The time of onset of hypothyroidism is also unclear. One study reported that the TSH gradually increases at an early stage from the start of lenvatinib treatment [19]. Also in the current study, 84.6% of overt hypothyroidism cases developed in 2 weeks from the start of lenvatinib treatment. Thus, thyroid function should be frequently assessed starting from the early period of lenvatinib treatment.

There were five cases of lenvatinib-induced thyrotoxicosis, but TSH, free T3, and free T4 spontaneously reverted to normal after dose reduction or treatment discontinuation. In the hyperthyroid state, only beta-blockers should be administered. When hypothyroidism is symptomatic (ex: fatigue and appetite loss), L-thyroxine should be administered as soon as possible. No independent contributing factors to develop thyrotoxicosis were detected in this study. Thus, presumptive prediction of thyrotoxicosis is considered difficult in the present study.

Interestingly, progression-free survival was better in cases with lenvatinib-induced hypothyroidism. This may suggest that VEGF inhibition occurred more strongly in cases with hypothyroidism [5]. Furthermore, there are several reports that the thyroid hormone is involved in the activation of FGFR [20-23], and lenvatinib has a strong inhibitory activity on FGFR [6]. Therefore, lenvatinib may be involved both in the onset of hypothyroidism and the long-term progression-free survival.

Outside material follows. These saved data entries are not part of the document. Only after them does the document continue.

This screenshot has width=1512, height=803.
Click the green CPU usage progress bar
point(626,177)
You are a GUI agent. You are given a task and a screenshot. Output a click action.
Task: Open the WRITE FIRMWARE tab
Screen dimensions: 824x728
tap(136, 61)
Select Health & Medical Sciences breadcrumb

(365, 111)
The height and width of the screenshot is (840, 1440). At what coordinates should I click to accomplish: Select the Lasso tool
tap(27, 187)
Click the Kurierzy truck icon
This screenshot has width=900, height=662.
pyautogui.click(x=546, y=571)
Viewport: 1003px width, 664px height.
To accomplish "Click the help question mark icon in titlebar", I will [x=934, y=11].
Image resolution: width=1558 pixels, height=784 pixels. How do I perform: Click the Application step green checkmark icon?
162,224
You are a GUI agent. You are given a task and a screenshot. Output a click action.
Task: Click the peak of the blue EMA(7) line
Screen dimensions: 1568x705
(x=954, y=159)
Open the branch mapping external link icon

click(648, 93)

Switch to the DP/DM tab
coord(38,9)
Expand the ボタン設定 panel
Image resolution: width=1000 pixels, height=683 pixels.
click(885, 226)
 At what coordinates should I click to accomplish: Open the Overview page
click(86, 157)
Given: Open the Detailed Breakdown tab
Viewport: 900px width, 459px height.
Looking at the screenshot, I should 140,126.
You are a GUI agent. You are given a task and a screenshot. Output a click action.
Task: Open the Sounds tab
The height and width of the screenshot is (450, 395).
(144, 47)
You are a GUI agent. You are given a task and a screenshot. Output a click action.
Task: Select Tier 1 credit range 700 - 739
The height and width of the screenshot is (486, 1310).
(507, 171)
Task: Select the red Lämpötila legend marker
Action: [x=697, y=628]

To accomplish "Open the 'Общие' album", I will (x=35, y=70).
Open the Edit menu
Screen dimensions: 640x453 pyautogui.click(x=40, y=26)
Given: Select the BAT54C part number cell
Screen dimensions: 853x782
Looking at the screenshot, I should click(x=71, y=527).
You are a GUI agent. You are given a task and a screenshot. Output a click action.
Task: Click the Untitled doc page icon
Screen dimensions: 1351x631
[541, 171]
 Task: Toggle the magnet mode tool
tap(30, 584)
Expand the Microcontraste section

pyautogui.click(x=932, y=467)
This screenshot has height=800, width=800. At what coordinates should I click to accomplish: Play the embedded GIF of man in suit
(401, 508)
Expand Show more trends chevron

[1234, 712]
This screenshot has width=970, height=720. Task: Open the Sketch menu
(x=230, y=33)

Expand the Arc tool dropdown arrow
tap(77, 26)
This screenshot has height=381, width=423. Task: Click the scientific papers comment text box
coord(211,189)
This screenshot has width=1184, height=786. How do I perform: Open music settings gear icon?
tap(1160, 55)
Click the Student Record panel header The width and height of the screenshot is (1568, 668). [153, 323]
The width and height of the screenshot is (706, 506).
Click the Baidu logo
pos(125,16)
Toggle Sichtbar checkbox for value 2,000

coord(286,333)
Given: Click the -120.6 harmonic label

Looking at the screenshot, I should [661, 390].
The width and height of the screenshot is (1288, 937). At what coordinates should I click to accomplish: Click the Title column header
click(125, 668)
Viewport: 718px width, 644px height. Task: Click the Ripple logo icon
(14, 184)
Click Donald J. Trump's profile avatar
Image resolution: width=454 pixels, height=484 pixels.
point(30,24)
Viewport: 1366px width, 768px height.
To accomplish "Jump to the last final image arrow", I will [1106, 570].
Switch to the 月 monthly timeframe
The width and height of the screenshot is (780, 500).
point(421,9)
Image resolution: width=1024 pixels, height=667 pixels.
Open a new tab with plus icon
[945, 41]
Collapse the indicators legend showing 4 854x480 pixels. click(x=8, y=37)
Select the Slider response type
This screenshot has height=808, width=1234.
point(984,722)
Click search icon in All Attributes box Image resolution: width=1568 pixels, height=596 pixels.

If VEGF and FGFR are inhibited in the thyroid, molecules in hepatic malignancies may also be inhibited. There is limited reporting on the association between hypothyroidism and progression-free survival in the treatment of lenvatinib for thyroid cancer. Lenvatinib is administered to thyroid cancer patients, and there are generally no thyroid tissues in such patients. Therefore, the involvement of thyroid hormone in FGFR activation may be related to the development of good progression-free survival in patients with hypothyroidism during lenvatinib treatment for unresectable HCC.

In this study, there were 9 (18.0%) cases of PD with lenvatinib treatment. In patients with PD who were treated with lenvatinib as first line treatment, treatment with sorafenib is considered as the second line. Patients, who have already received sorafenib treatment as the first line, are considered to have been treated with transarterial chemoembolization or hepatic arterial infusion chemotherapy [24].

This study had several limitations. First, the number of cases was limited. Investigations with a higher number of cases are needed to verify the mechanisms of thyroid dysfunction in lenvatinib treatment. Secondly, because this was a retrospective study, the methodology for ultrasonographic examination of the thyroid gland was not uniform and not all patients underwent the examination.

In conclusion, lenvatinib is an effective treatment for unresectable HCC and may improve its prognosis. The occurrence of hypothyroidism and thyrotoxicosis may have been associated with treatment-induced injury of the thyroid gland. Despite the high number of treatment-related AEs, all cases were managed via dose modification and medical therapy.

Abbreviations

AE, adverse event; FGFR, fibroblast growth factor receptors; HCC, hepatocellular carcinoma; mRECIST, modified Response Evaluation Criteria in Solid Tumors; PD, progressive disease; PDGF, platelet-derived growth factor; TgAb, anti-thyroglobulin antibody; TKI, tyrosine kinase inhibitor; TPOAb, antithyroid peroxidase antibody; UMIN, University Hospital Medical Information Network; VEGF, vascular endothelial growth factor

Disclosure

None of the authors have any potential conflicts of interest associated with this research.

Author disclosure statement: No competing financial interests exist.